◆ Exercise description ◆
Reproduce all the records word for word. Omit images.

★ ★ ★ ★

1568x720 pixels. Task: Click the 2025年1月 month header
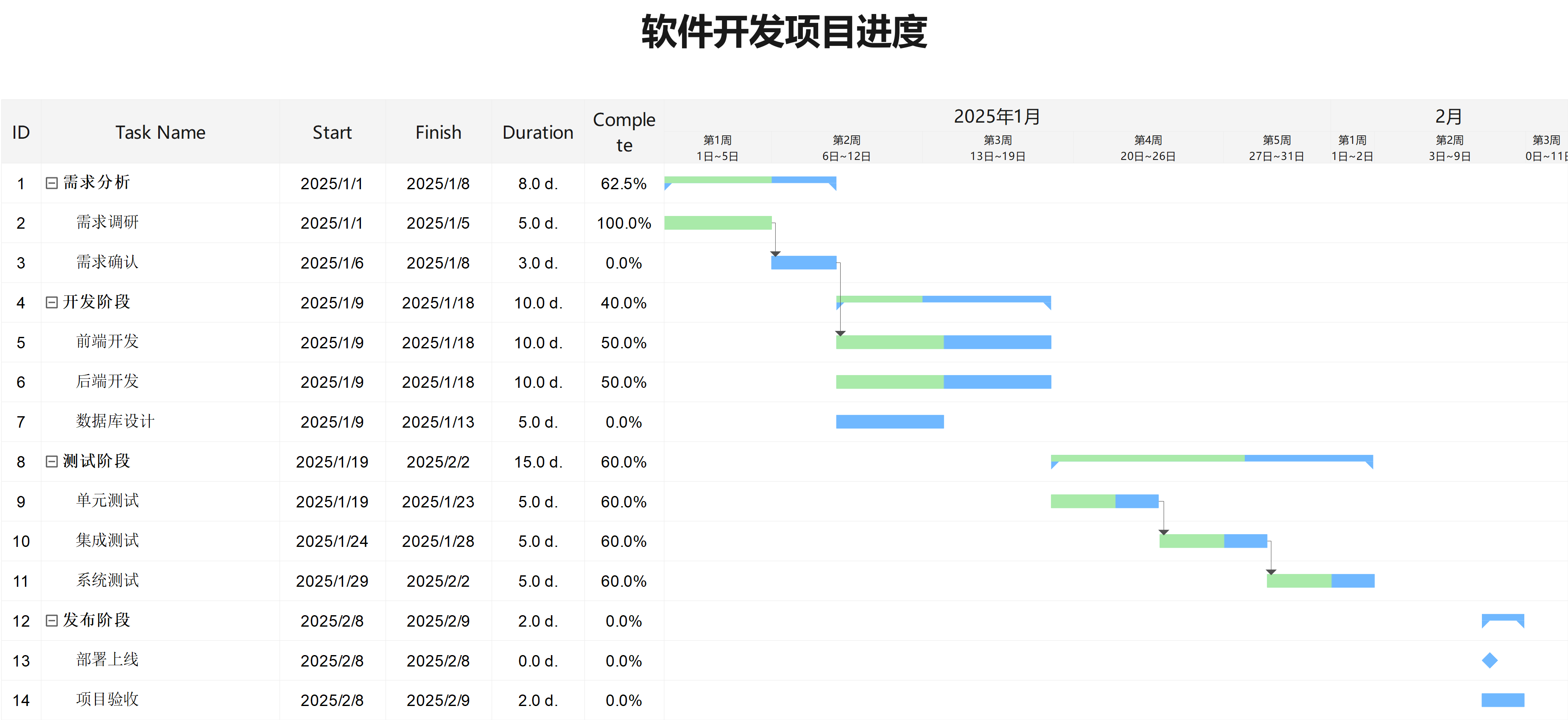pos(996,116)
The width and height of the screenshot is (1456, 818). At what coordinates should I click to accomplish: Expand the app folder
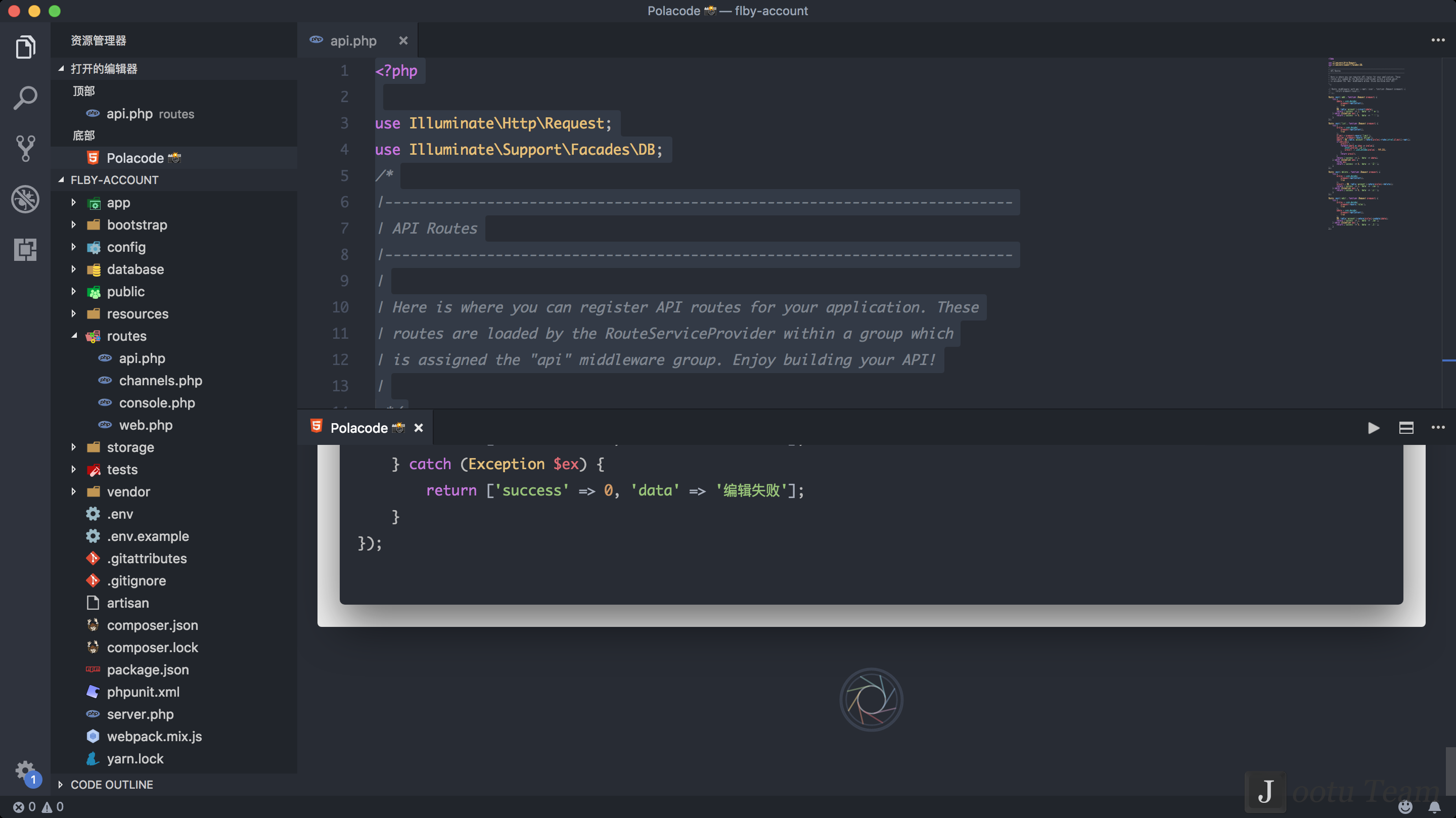point(73,202)
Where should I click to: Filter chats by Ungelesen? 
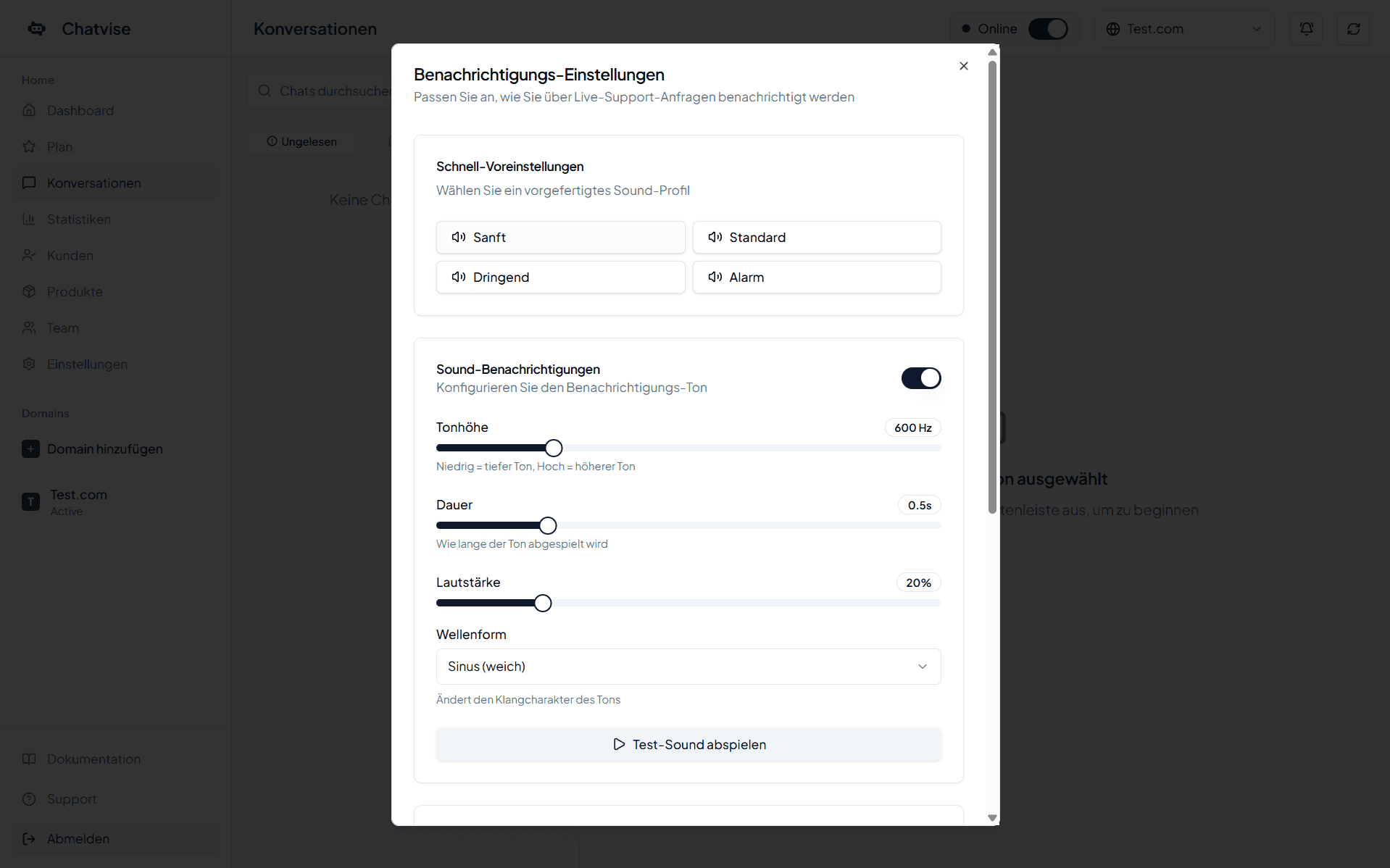(x=302, y=141)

★ ★ ★ ★

◆ Solution to this problem ◆
1568x720 pixels. Task: Click the 2025年1月 month header
pos(996,116)
The width and height of the screenshot is (1456, 818). At what coordinates should I click to accomplish: Expand the app folder
point(73,202)
Where should I click to: Filter chats by Ungelesen? 
(x=302, y=141)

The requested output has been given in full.